**What is expected:** Retype the line containing "[hamburger-icon] (167, 71)" and each later line through the end of the listing, exactly as written, with no other lines.

**Data for processing:**
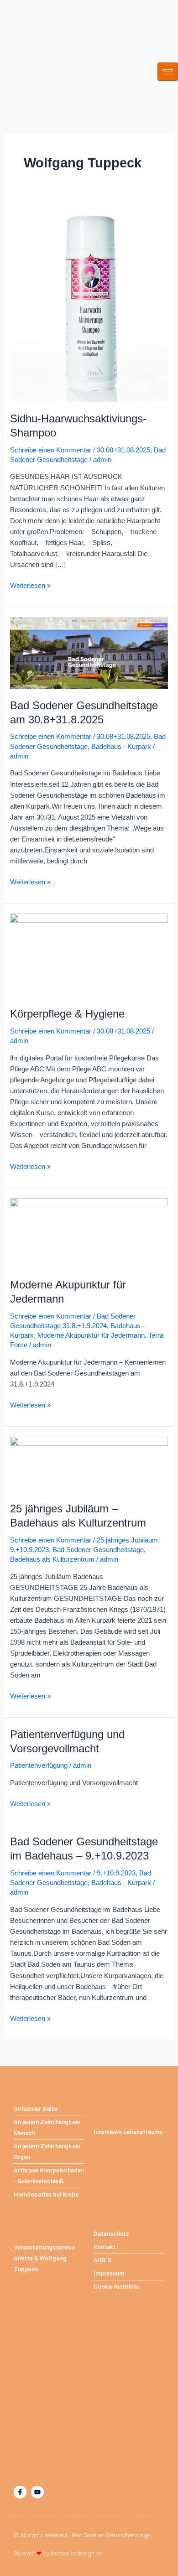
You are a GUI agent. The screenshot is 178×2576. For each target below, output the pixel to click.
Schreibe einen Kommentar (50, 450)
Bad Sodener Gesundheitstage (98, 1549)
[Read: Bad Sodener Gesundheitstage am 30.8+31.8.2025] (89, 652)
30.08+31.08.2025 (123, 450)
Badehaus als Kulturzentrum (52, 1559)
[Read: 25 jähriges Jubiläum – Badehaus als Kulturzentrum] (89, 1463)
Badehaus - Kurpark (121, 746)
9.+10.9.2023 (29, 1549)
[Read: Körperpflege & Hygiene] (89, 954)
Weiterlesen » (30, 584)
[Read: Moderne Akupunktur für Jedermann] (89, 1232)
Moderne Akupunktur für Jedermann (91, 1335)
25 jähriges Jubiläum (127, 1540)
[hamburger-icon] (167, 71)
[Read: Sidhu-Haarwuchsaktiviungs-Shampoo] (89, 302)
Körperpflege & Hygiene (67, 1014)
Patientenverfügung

**Written response:**
[hamburger-icon] (167, 71)
[Read: Sidhu-Haarwuchsaktiviungs-Shampoo] (89, 302)
Körperpflege & Hygiene (67, 1014)
Patientenverfügung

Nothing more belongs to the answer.